Task to complete » Repeat each entry word for word; the images are not part of the copy.

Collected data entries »
+---+

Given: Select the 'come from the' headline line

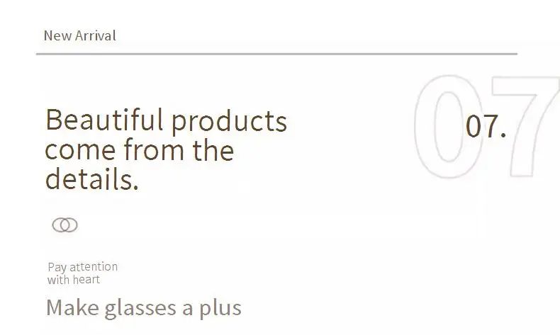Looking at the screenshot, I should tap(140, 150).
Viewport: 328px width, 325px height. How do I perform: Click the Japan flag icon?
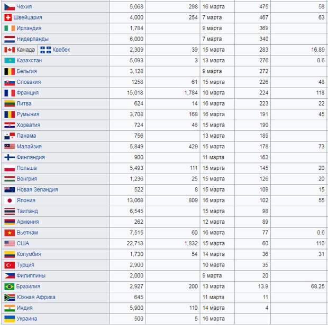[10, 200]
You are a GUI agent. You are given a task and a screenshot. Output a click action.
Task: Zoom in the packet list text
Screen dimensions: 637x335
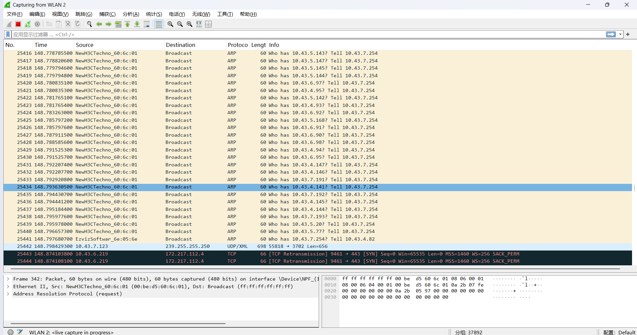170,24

+---+

Exercise response »
Given: Select the 'come from the' headline line

Looking at the screenshot, I should tap(140, 150).
Viewport: 328px width, 325px height. How do I perform: Click the Japan flag icon?
[10, 200]
You are a GUI agent. You are given a task and a screenshot. Output a click action.
Task: Zoom in the packet list text
Screen dimensions: 637x335
170,24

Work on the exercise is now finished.